*** Source information

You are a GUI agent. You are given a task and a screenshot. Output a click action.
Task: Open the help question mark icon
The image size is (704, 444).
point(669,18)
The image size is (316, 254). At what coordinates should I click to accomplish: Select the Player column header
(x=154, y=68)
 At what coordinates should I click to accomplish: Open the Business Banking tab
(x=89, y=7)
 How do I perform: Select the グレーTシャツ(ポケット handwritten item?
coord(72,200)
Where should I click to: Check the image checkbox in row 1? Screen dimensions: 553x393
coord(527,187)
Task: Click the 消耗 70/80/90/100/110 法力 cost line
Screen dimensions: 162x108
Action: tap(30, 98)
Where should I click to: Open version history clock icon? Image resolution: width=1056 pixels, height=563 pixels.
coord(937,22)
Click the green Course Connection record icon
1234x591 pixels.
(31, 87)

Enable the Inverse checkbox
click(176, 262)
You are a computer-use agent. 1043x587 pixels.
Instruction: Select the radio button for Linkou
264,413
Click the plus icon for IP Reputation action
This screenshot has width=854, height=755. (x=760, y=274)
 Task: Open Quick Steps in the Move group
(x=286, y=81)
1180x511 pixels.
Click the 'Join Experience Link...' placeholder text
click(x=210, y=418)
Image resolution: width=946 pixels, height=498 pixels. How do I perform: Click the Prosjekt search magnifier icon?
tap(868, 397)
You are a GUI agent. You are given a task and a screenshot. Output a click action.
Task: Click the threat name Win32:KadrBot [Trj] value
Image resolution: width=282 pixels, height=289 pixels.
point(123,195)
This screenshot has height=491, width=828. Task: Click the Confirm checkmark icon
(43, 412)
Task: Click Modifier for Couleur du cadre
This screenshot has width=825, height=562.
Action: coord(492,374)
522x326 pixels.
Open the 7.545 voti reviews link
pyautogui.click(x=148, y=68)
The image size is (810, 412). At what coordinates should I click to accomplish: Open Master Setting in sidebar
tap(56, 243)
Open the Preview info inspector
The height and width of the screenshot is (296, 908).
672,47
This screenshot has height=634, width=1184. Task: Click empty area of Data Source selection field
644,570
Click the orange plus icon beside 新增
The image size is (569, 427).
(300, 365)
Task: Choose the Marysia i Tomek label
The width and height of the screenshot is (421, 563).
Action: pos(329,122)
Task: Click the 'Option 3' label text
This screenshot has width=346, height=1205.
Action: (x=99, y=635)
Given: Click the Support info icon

******

** Problem to solve **
Once you have read the records above, set every one of them down again exactly.

** Task response **
You are a GUI agent. You are given a task and a screenshot. Output a click action.
Task: Open the help question mark icon
The image size is (704, 444).
point(669,18)
The image size is (316, 254). At what coordinates should I click to accomplish: Select the Player column header
(x=154, y=68)
 At what coordinates should I click to accomplish: Open the Business Banking tab
(x=89, y=7)
 How do I perform: Select the グレーTシャツ(ポケット handwritten item?
coord(72,200)
Where should I click to: Check the image checkbox in row 1? Screen dimensions: 553x393
coord(527,187)
Task: Click the 消耗 70/80/90/100/110 法力 cost line
Screen dimensions: 162x108
Action: tap(30, 98)
Where should I click to: Open version history clock icon? Image resolution: width=1056 pixels, height=563 pixels.
coord(937,22)
Click the green Course Connection record icon
1234x591 pixels.
(31, 87)

Enable the Inverse checkbox
click(176, 262)
You are a computer-use agent. 1043x587 pixels.
Instruction: Select the radio button for Linkou
264,413
Click the plus icon for IP Reputation action
This screenshot has width=854, height=755. (x=760, y=274)
 Task: Open Quick Steps in the Move group
(x=286, y=81)
1180x511 pixels.
Click the 'Join Experience Link...' placeholder text
click(x=210, y=418)
Image resolution: width=946 pixels, height=498 pixels. How do I perform: Click the Prosjekt search magnifier icon?
tap(868, 397)
You are a GUI agent. You are given a task and a screenshot. Output a click action.
Task: Click the threat name Win32:KadrBot [Trj] value
Image resolution: width=282 pixels, height=289 pixels.
point(123,195)
This screenshot has height=491, width=828. Task: Click the Confirm checkmark icon
(43, 412)
Task: Click Modifier for Couleur du cadre
This screenshot has width=825, height=562.
Action: coord(492,374)
522x326 pixels.
Open the 7.545 voti reviews link
pyautogui.click(x=148, y=68)
The image size is (810, 412). At what coordinates should I click to accomplish: Open Master Setting in sidebar
tap(56, 243)
Open the Preview info inspector
The height and width of the screenshot is (296, 908).
672,47
This screenshot has height=634, width=1184. Task: Click empty area of Data Source selection field
644,570
Click the orange plus icon beside 新增
The image size is (569, 427).
(300, 365)
Task: Choose the Marysia i Tomek label
The width and height of the screenshot is (421, 563).
Action: pos(329,122)
Task: Click the 'Option 3' label text
This screenshot has width=346, height=1205.
Action: (x=99, y=635)
Given: Click the Support info icon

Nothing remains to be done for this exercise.